> **TASK**:
Only the lines below from the one that contains "Click the partially" through the one that contains "The width and" should appear in your answer, exact and without pictures.

> **RECORD EXCERPTS**:
□ □ □ □
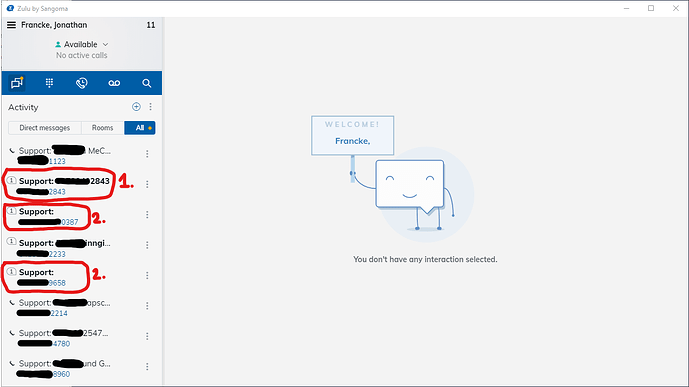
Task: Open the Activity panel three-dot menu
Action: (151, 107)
□ □ □ □
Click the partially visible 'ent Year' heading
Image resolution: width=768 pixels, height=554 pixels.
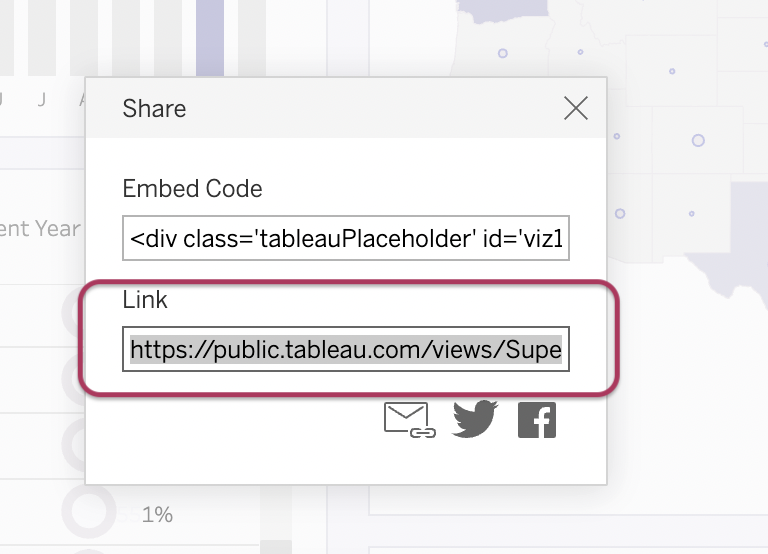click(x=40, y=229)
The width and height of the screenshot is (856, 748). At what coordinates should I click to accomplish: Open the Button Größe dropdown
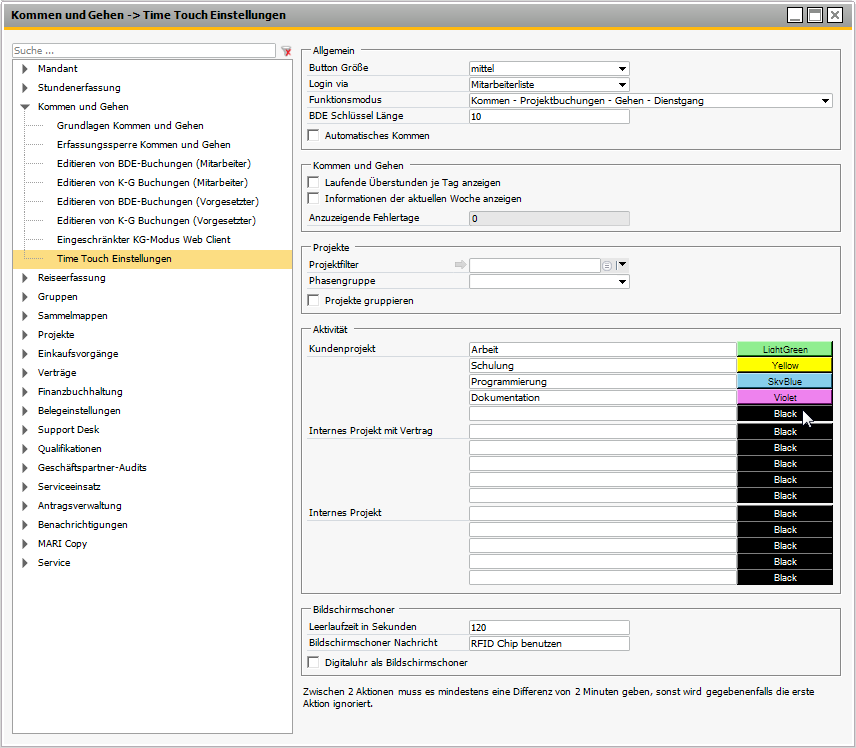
□ □ □ □
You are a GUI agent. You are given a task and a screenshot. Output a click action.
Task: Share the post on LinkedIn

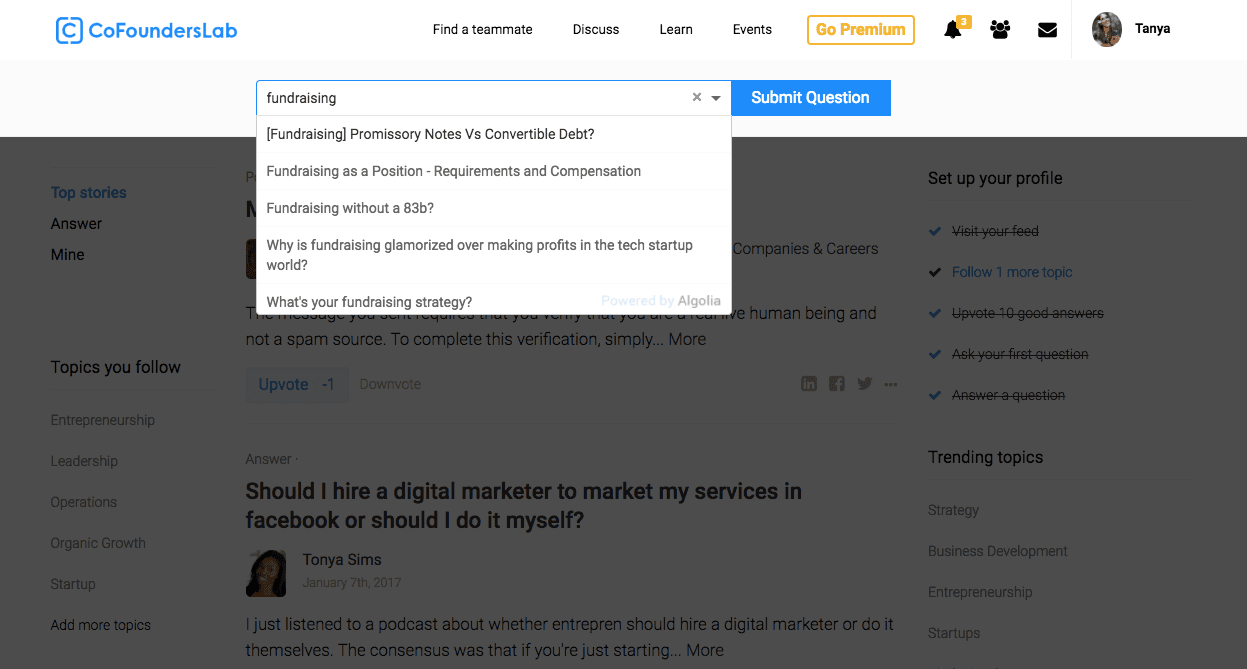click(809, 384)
□ □ □ □
> **SOLUTION FOR THIS PROBLEM**:
Click the partially visible 'ent Year' heading
Image resolution: width=768 pixels, height=554 pixels.
click(x=40, y=229)
The width and height of the screenshot is (856, 748). At what coordinates should I click to accomplish: Open the Button Größe dropdown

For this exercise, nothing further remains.